First line = 0 + 5 + 2 + 6 + 3 + 1 + 5 + 7 + 8 + 9 + 4 + 7 + 3 + 6 + 8 + 4 + 2 + 1 = 81

Left-right diagonal = 0 + 0 + 7 + 5 + 5 + 9 + 0 + 3 + 0 + 4 + 2 + 8 + 7 + 5 + 6 + 7 + 5 + 8 = 81

Right-left diagonal = 9 + 9 + 2 + 4 + 4 + 0 + 9 + 6 + 9 + 5 + 7 + 1 + 2 + 4 + 3 + 2 + 4 + 1 = 81

In base 10, this doesn’t happen again until the 1/383 square, whose magic total is 1719 (= 383-1 x 10-1 / 2). But recreational maths isn’t restricted to base 10 and lots more magic squares are created by lots more primes in lots more bases.

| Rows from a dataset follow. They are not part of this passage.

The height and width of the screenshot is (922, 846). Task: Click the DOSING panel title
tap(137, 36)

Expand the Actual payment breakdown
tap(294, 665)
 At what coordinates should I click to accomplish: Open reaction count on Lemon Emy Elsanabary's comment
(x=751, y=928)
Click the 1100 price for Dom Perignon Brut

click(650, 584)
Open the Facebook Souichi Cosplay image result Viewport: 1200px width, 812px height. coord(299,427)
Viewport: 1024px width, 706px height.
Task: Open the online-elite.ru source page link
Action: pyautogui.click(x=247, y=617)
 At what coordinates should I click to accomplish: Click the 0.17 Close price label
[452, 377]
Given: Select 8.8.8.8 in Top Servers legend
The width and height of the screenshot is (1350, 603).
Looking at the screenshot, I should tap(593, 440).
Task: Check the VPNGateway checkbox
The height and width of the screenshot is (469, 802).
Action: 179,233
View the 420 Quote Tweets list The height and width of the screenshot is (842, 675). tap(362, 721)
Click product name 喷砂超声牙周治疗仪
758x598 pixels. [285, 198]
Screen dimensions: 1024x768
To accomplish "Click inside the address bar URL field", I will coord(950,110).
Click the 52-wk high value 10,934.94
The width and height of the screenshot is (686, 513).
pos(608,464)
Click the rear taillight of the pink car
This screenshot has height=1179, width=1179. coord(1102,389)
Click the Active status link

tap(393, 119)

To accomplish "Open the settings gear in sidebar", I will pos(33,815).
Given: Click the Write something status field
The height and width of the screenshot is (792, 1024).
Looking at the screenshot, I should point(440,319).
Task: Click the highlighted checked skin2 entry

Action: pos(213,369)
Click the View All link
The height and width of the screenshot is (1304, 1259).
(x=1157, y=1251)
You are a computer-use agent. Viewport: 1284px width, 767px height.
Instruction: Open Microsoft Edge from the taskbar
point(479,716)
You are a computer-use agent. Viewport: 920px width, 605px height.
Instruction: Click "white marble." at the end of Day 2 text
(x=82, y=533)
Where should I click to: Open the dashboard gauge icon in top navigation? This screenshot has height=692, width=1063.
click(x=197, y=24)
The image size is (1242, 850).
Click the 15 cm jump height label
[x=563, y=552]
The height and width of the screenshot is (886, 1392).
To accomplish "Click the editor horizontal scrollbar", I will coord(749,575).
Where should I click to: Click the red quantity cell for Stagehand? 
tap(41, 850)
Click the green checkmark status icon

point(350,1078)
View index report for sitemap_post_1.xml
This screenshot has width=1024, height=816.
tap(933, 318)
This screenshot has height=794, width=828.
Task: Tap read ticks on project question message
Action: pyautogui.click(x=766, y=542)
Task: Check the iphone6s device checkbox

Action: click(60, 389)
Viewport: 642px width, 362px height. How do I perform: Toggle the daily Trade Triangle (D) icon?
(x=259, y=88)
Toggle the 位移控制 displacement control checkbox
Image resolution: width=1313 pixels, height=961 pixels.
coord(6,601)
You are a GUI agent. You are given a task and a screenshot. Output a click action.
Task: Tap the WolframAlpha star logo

The prime 223 in base 3 is one of them. Here the first line is

1/223 = 1/220213 = 0·

0000100210210102121211101202221112202
2110211112001012200122102202002122220
2110110201020210001211000222011010010
2222122012012120101011121020001110020
0112011110221210022100120020220100002
0112112021202012221011222000211212212…

The digits sum to 222, so 222 is the magic total for all rows and columns of the 1/223 square. It is also the total for both diagonals, so the square is fully magic. I doubt that Alma-Tadema knew this, because he lived before computers made calculations like that fast and easy. But he was probably a Freemason and, if so, would have been pleased to learn that 222 had a link with squares.